Day 30

My big goal is 58 days away (32 weeks)! 

Found in my morning devotions today:
If you abide in Me, and My words abide in you, you will ask what you desire, and it shall be done for you.  John 15:7
This scripture has really spoken to me because the closer I am to God and the more His word takes over my thoughts (what I mean by that is when my flesh begins to go down a path that is not of the Lord there is a prompting by the Holy Spirit and God's word can change my heart, right then.  It's amazing.) the more my desire is His will.  Lord I do desire to raise this child for You, to know You and to love You, I pray this is Your will.  Amen.

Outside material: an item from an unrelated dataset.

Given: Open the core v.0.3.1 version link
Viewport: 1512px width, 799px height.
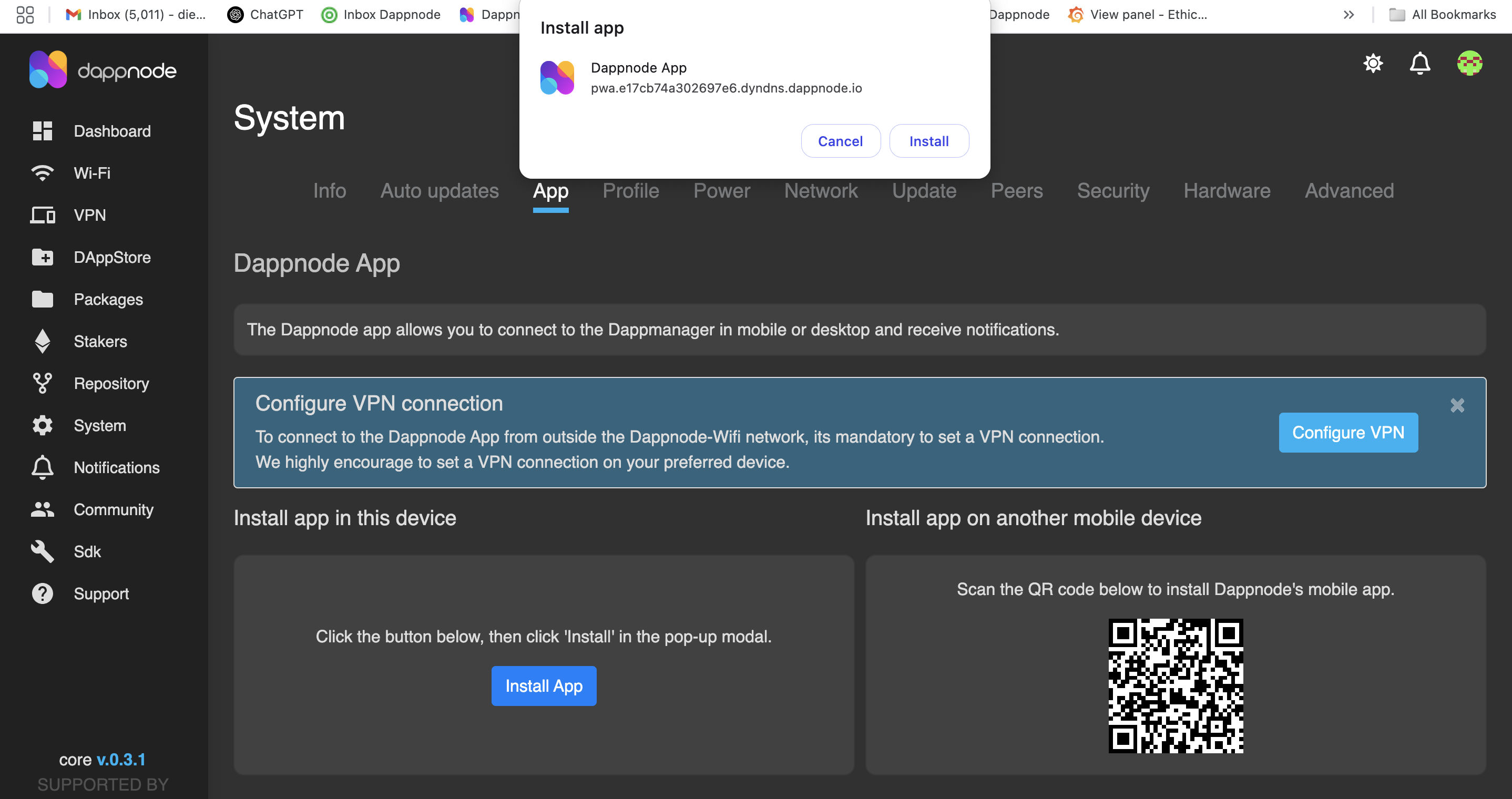Looking at the screenshot, I should (x=120, y=759).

I feel so blessed today, there is a great group of mom's that I found on the internet that all have babies with "O's" and they are amazing families and these babies are fighters!  I have been in contact with them for a few months now and they really are an encouragement for me.

I received my first steroid shot today to help mature the babies lungs, it wasn't too bad really.  I guess a side effect of being in the hospital is becoming use to being poked, lol.  To be honest they have to keep a 16 gauge IV catheter in me because of my risk of bleeding and that is a big ol' needle and those hurt worse than these shots.  I refuse to think it's because the longer I am on bed rest (5 months now) the squishier I become.

Also I spoke with the Pediatric Surgeon last night and he really was a nice and informative man.  I have read a lot about "O's" (of course I am no expert) and I was hoping they used a certain type of closure method here called the paint and wait method.  They do and actually prefers it, he has seen a lot of "O" babies in the many years he has been here and he is the most pleased with the outcome of these patients with babies with giant "O's" and that is what our baby has.  As you can probably tell by the name of it the surgery is not performed right away.  They cover the "O" with a salve and wrap it in gauze and then place a pressure wrap over the defect to slowly get it to go back in.  Then it is covered with a protective cover until it grows normal skin over it.  Then it's only the pressure wrap, I believe.  This continues until the defect if flat with the abdomen, then he continues to watch it.  He said surgery usually happens close to the 2 year mark.  The reason that he waits so long is he has had the best outcome with waiting.  "O" babies tend to be small babies and they can have a thin ribcage, if you close the defect up too soon then it can actually restrict the ribcage even more.  He waits it out to allow the body to adapt and grow to it's full potential before closing it up.  I ask what life would be like in that 2 year time period.  Is swimming out of the question, etc. he said there really is no restrictions (once the skin has covered it) as long as the "O" is covered.  I was very pleased.  He also confirmed for me that the defect really doesn't have an impact on the baby as far as the baby knows everything is fine.  This again is if the "O" is an isolated occurrence.  That waiting has no effect of quality of life.  He did say that 28 weeks would be his first goal for me, I said ok, but I am going to make it to at least 32 weeks, he smiled and said great, lol. 

Thank you all for your prayers! 

I really don't mind writing but I am so not a gifted writer.  I graduated without true grammar understanding, lol.  So I am sure I will be placing commas in the wrong spot, and I know I have run on sentences, but that is how I talk and I think we should write how we talk.  My Grandmother would not agree with that, lol.  I have a math brain what can I say.  So that was just a heads up warning, lol.